### 分析用の文章
• • • • • • •

下條 生物学が倫理的なものにどう作用するかは複雑な問題で、ニュートラルだと済ましていられるわけでもないと思うんです。というのは、例えばアルコール中毒に関しても、以前は臨床心理学と社会学の問題だったけれど、研究によってアルコール中毒になりやすい遺伝子がわかってきたわけです。
タナカ でも後天的な刺激によって、細胞の調和や共生みたいなことが働きによって変わってくるわけですよね。
相垣 そうですね、そこですでに環境とインタラクションしてるわけですけれど、遺伝子研究で誤解されやすいのは、われわれは研究するときというのは、遺伝子の働きが最大にわかるようにコントロールするわけです。ですから、実際にはものすごく複合的だと思っています。僕はむしろ環境からの影響のほうが大きいと思っていて、それを証明するためにやっているわけです。
下條 但し遺伝学者が環境と言う場合、その環境というのは別の遺伝子のスイッチが入ってるかどうか、脳がどう働いているかが環境だったりするわけで、ちょっと意味合いが違っているわけです。
安田 僕はちょっとホッとしましたね。人間がすべて遺伝子で決定されているなんて、僕には耐えられない(笑)。
下條 ミームという文化的遺伝子という概念があって、ニッチコンストラクションという概念がある。フンコロガシは頭部が糞を転がしやすいように発達している。それはダーウィニズムで言う淘汰圧が働いて、そういう形態に進化したわけです。だけれども、そこで言っている環境というのは自分で作っている環境なわけです。これがニッチコンストラクションという概念なわけです。つまり、人間が他の動物と顕著に違うのは、ニッチコンストラクションをすることで自分の環境を変える、その度合いがすごく大きいんですね。極端なことを言えばもし文明が進んで、人類が外の大気に触れずに生活できるようになれば、地球の寒冷化や温暖化はまた別の次元の問題になるかもしれない。遺伝か環境かと言ったときに、現代はニッチコンストラクションがすごい速さで増幅している。例えば、アフリカの湿地帯には遺伝子にマラリアに対する耐性を持った人種もいるんです。つまり、人間が環境を変えるということは、遺伝子にも跳ね返ってくる。そして遺伝子が変わることでまた環境を変える。その増幅する回路というのを、安田先生の地球環境が数年単位で変化してきたという話とリンクさせると、意外と遺伝子というのも短い期間で変化してきた可能性が考えられる。そしてその変化スピードはより速くなる可能性がある。

• • • • • • •

### 与えられた項目

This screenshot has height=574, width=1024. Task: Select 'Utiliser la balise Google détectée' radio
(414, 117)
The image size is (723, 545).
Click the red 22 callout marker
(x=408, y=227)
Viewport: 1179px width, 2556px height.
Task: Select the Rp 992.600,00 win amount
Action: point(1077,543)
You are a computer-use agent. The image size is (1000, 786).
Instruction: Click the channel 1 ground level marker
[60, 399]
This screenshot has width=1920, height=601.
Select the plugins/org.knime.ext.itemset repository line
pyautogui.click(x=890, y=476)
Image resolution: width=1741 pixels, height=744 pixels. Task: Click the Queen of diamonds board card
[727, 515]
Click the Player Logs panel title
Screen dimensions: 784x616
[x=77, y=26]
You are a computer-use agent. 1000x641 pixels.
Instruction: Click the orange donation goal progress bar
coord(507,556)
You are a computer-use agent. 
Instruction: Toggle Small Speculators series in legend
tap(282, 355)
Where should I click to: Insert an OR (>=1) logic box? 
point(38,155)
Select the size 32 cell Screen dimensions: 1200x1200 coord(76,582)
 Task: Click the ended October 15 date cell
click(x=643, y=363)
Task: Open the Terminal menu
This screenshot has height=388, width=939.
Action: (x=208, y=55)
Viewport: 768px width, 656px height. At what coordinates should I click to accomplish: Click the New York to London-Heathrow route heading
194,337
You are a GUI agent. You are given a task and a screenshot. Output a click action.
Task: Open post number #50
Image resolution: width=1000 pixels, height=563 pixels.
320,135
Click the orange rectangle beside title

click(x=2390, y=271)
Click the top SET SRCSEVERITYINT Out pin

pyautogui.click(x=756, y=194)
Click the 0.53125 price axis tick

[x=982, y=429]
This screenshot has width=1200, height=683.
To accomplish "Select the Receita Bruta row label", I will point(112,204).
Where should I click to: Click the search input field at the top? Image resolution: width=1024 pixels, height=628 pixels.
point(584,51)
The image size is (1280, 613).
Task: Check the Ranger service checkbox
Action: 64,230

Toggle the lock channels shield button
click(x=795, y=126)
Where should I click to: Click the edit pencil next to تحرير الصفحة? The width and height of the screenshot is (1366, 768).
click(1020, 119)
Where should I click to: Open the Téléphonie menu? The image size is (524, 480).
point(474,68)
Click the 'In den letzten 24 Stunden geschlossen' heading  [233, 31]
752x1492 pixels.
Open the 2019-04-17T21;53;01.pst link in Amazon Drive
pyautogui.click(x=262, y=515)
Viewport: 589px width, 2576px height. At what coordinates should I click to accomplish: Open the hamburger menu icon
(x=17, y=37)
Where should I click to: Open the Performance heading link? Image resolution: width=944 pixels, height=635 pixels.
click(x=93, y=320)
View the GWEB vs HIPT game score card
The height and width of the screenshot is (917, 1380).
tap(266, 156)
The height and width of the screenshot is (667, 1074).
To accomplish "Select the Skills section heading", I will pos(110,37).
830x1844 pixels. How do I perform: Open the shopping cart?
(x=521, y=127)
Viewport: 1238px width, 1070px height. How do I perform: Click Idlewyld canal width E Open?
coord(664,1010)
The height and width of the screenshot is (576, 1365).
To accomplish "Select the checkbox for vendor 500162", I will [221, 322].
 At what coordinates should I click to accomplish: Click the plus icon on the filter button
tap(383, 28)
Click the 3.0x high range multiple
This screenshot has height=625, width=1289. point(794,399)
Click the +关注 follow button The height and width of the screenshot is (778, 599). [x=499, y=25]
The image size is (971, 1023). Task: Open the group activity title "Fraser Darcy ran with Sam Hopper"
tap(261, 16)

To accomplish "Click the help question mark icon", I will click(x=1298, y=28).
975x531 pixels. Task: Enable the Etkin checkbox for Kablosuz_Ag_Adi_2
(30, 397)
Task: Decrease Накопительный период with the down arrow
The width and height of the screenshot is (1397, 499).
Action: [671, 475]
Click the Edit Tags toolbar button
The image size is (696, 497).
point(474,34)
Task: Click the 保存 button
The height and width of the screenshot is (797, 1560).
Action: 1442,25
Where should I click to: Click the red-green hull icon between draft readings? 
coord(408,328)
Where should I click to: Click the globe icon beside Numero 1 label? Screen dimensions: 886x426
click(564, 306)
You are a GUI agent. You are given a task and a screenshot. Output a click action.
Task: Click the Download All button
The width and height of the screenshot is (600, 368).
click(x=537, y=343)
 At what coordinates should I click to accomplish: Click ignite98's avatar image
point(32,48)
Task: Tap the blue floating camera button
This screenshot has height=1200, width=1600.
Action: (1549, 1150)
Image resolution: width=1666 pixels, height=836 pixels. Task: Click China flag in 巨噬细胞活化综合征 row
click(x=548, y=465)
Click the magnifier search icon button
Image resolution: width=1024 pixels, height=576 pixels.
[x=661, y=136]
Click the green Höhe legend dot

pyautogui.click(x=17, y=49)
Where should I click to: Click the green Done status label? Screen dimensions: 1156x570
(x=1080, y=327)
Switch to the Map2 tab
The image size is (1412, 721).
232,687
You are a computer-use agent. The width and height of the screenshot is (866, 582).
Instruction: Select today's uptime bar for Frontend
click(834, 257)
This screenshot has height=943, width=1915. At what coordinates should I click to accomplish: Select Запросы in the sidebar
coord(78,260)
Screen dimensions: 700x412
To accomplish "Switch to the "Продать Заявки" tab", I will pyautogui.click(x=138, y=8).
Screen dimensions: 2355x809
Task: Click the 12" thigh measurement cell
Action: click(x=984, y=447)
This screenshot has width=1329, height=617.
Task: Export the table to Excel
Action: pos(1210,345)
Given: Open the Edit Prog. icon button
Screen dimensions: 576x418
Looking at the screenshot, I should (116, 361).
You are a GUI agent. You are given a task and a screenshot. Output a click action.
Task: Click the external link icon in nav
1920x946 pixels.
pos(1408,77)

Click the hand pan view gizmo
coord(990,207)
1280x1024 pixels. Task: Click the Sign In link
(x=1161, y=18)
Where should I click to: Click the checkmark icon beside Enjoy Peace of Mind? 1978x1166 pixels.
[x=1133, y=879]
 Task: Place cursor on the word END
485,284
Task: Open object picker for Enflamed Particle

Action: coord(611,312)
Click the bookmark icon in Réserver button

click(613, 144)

• • • • • • •

### 取り組む課題
[A] 遺伝子と環境をめぐる議論で、アフリカの湿地帯にいると述べられているのはどのような人種か。
[B] 遺伝子と環境をめぐる議論を、最後の発言の後から引き継いで書き進めてください。
項目は別の出典から取られたものである。

### 課題への解答
[A] 遺伝子にマラリアに対する耐性を持った人種。

[B]
そうすると、もしかすると、安田先生の予測は早まるかもしれないし、別の抜け道を見いだせるかもしれないわけです。それではそろそろまとめに入りたいと思うんですが、みなさんからひと言ずつお願いします。では安田先生から。
安田 例えば1989年のベルリンの壁の崩壊とか、人の心というのはある飽和点に達したときに一気に雪崩をうって変わる可能性を持っている。私はそこに期待を持てると思っています。
下條 その意味では、ナショナリズムの勃興というのもカタストロフィ理論で説明しやすいわけです。ある条件とある条件が重なると突然ネオナチズムが広がったり、そこには似た条件で以前は広がらなかったというような発散性の問題も絡んできたりするんだけれど、人間の心理というのは増幅する回路を持っているというのは言えると思います。続いて相垣先生どうぞ。
相垣 2070年をどう乗り切るかという話はとてもわかりやすいと思いますが、やはり僕はマジョリティをどう動かすかだと思います。現代においてはやはりビジネスと結びつけてやらないと、変わらないように思います。
下條 ご自分の研究についてはいかがですか?
相垣 究極的には人間がどういうふうに変わっていくのかに興味を持っています。代替身体とかクローンというのは僕はあまり明るい未来に感じられなくて、今やろうとしているのは、生命を素直に見つめたいというか、われわれのゲノムの中に何が記録されているかを知りたいと思っています。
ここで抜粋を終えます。